I wonder why learning is not possible when augmentation is applied.
When augmentation is applied, is it done in epoch with little learning?

Any help would be appreciated. Thanks!

ptrblck · May 7, 2020, 7:30am

Where do these transformation come from?
My best guess is that these transformations (especially the blur) might be too aggressive.
Could you lower the values a bit and check, if the training benefits from it?

skyunyoo · May 11, 2020, 1:49am

I’m sorry for the late thank you.
As you said, I applied blur only and checked it, and I got bad results.

However, I did several trials,
It seems that augmentation does not play a decisive role in constant train loss.

I reconsidered your previous answer and accessed the data again from the beginning, and I found it curious in the normalize part.

In my code,
image = Image.fromarray(image)
image = TF.to_tensor(image).float()
image = image/(image.max()+0.000000001)
In order to fit the data in the [0,1] range, each data was divided into .max () values to make each data into the [0,1] range.

The question in this part is that the max values of each data are different. Is it correct to set the range to [0,1] as each max rather than the max value of the entire data set?

Also, I saw that the data range should be normalized to [-1,1] through various posts.
However, when norm = transforms.Normalize([0.5], [0.5]),image = norm(image) is used, mean and std values of the entire image cannot be 0 and 1, respectively. Is it correct to apply this?

I’m always grateful for your help
Thanks!

ptrblck · May 11, 2020, 1:55am

It might be OK, if you apply the same preprocessing on the test set. However, you wouldn’t be able to use Normalize with the mean and std of the training set afterwards.

It comes down to your use case and what works better. The “standard” approach would be to standardize the data, i.e. such that it has a zero mean and unit variance.
However, you could also try to normalize the data to [-1, 1] and compare the results.

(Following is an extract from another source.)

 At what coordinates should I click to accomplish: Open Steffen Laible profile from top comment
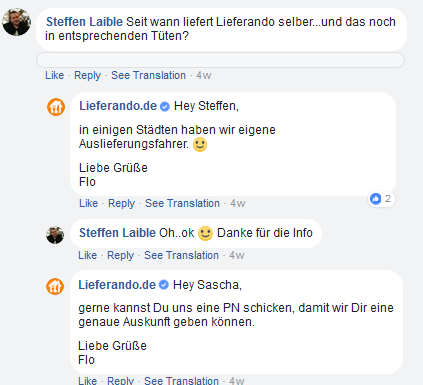[84, 22]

skyunyoo · May 12, 2020, 7:03am

Thank you for the reply.
Based on the method you confirmed, I tried all of [0,1] range, [-1,1] range, mean 0 and std 1 normalize.
However, all did not work properly, and while extracting the input, I found data with a max value of 0.

The reason why the data with the max value of 0 was generated seems to have occurred in the process of making a single image into a patch and dividing it by the max value for each patch.

Does the data with max value of 0 as input interfere with learning?
If I want to normalize the data with [0,1] range in the process of making an image as a patch and learning, is it correct to divide it by the max value of one original image?
Do I think of each patch as one image and divide it by the max value of each patch?

Thanks!

ptrblck · May 12, 2020, 7:50am

If you’ve created the patch with a max value of 0 by dividing by the max value of all patches (let’s call it patches_max), this would mean that patches_max would have to be extremely large.
Are you sure the zero value was created in this way?

Usually you wouldn’t normalize each instance with its min and max values, but would use the statistics from the training set. However, as I’m not familiar with your use case, I would still recommend to try out different methods.

If none is working, I would suggest to look into other parts of your training routine, which might be failing.